— start of INPUT DATA —

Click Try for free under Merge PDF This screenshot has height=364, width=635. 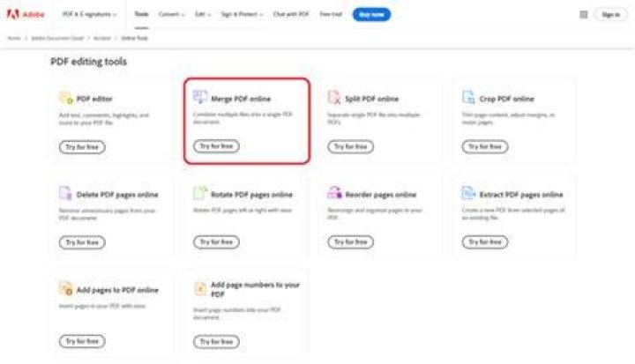(216, 146)
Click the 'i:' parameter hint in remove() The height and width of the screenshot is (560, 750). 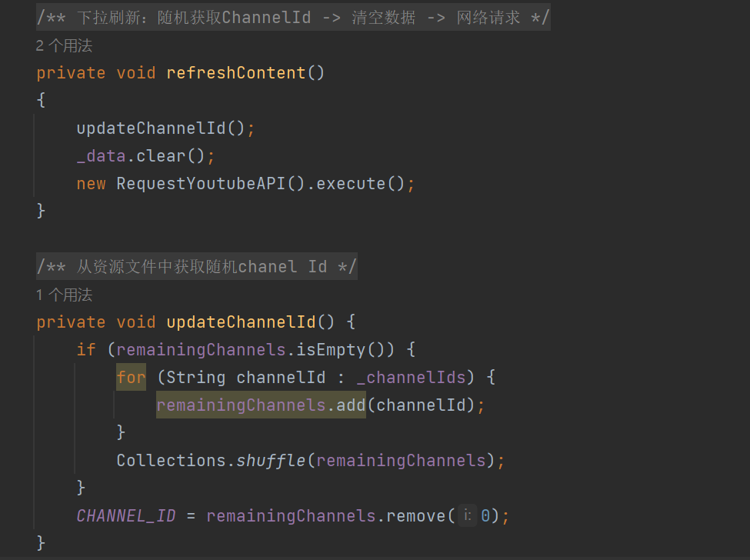point(468,516)
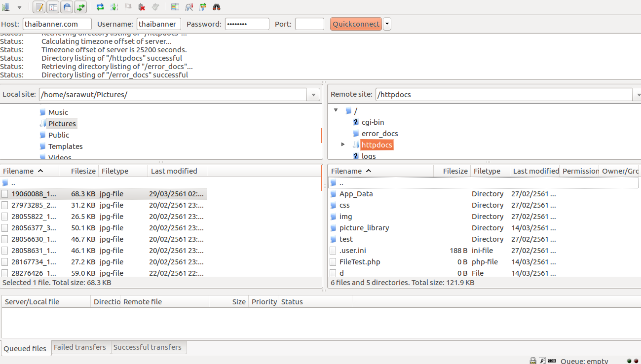Click the Host input field
The height and width of the screenshot is (364, 641).
pos(57,24)
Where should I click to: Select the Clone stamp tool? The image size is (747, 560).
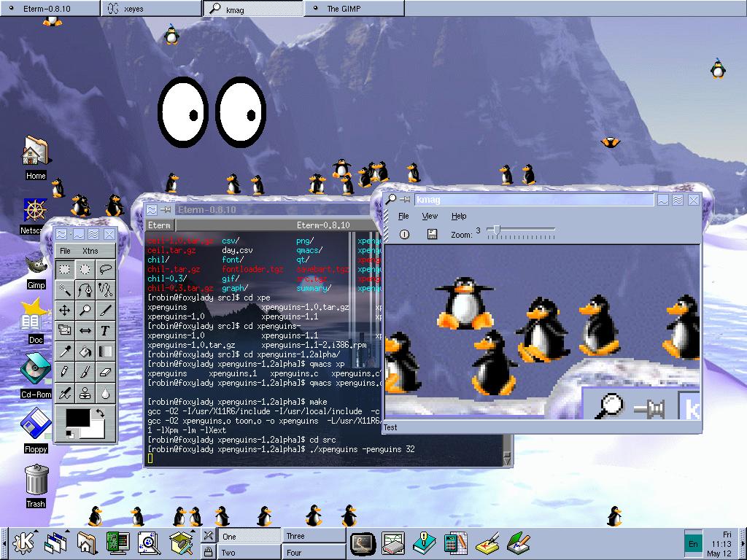point(85,392)
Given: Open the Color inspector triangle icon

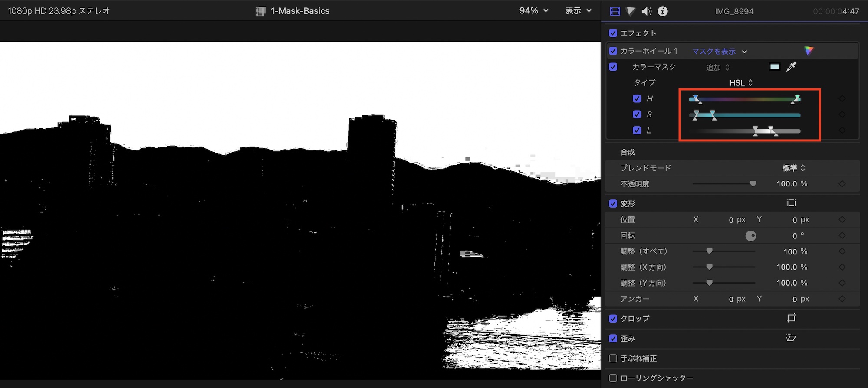Looking at the screenshot, I should [x=631, y=11].
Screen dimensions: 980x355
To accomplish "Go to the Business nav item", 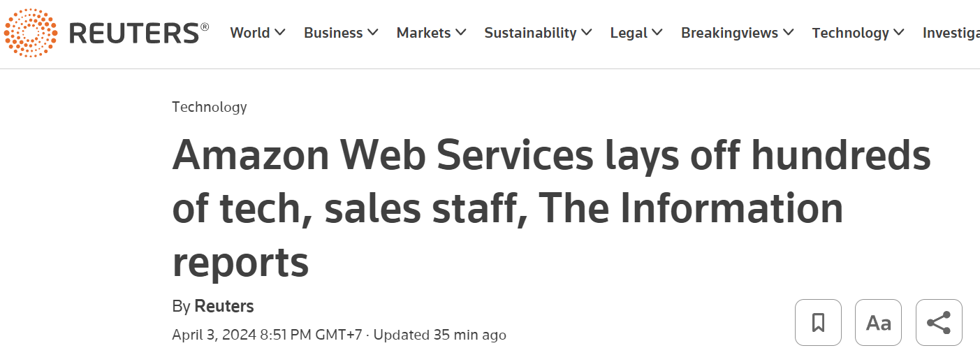I will coord(333,33).
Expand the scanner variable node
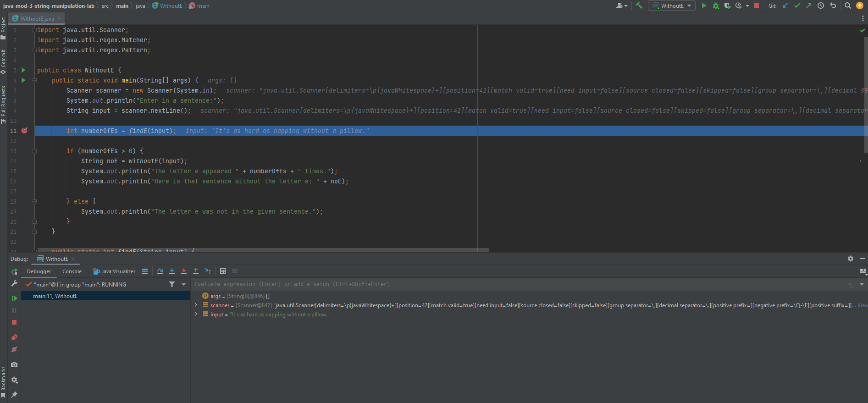This screenshot has width=868, height=403. [196, 305]
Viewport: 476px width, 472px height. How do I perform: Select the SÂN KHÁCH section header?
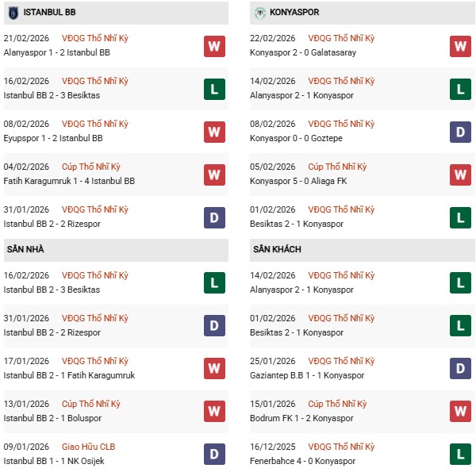pyautogui.click(x=278, y=249)
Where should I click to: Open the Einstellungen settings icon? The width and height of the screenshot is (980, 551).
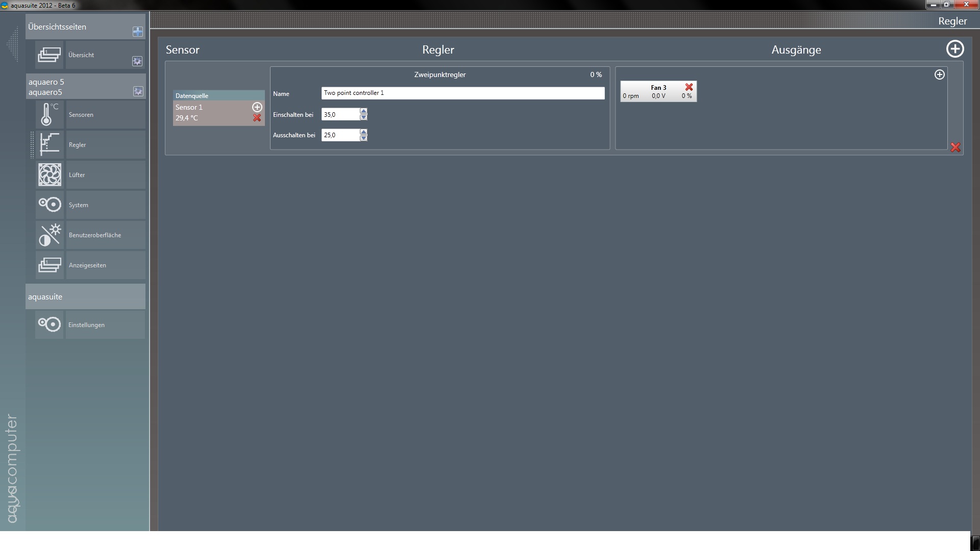(x=50, y=324)
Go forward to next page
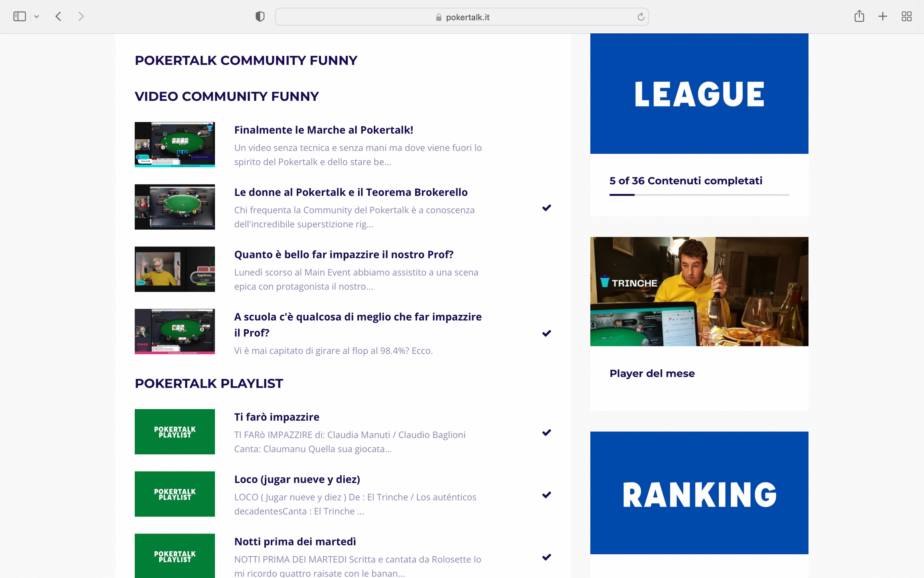924x578 pixels. coord(81,16)
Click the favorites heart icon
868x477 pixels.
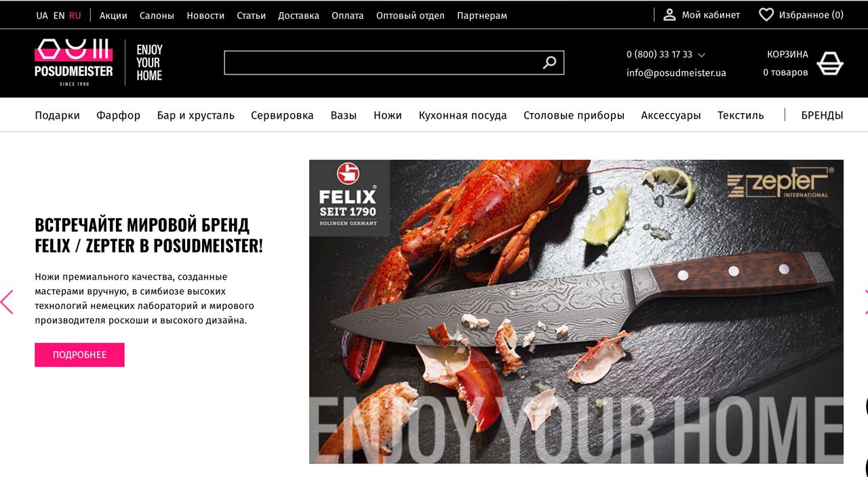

— end of INPUT DATA —

## PROBLEM STATEMENT
Rewrite the data from the line with "Where should I click to: Open" through the end of the data, changing "heart" to "star" and leaving everything else as it is. Do not include the pictures.

## TASK ANSWER
Where should I click to: Open the Einstellungen settings icon? The width and height of the screenshot is (980, 551).
(x=50, y=324)
Go forward to next page
924x578 pixels. coord(81,16)
Click the favorites star icon
868x477 pixels.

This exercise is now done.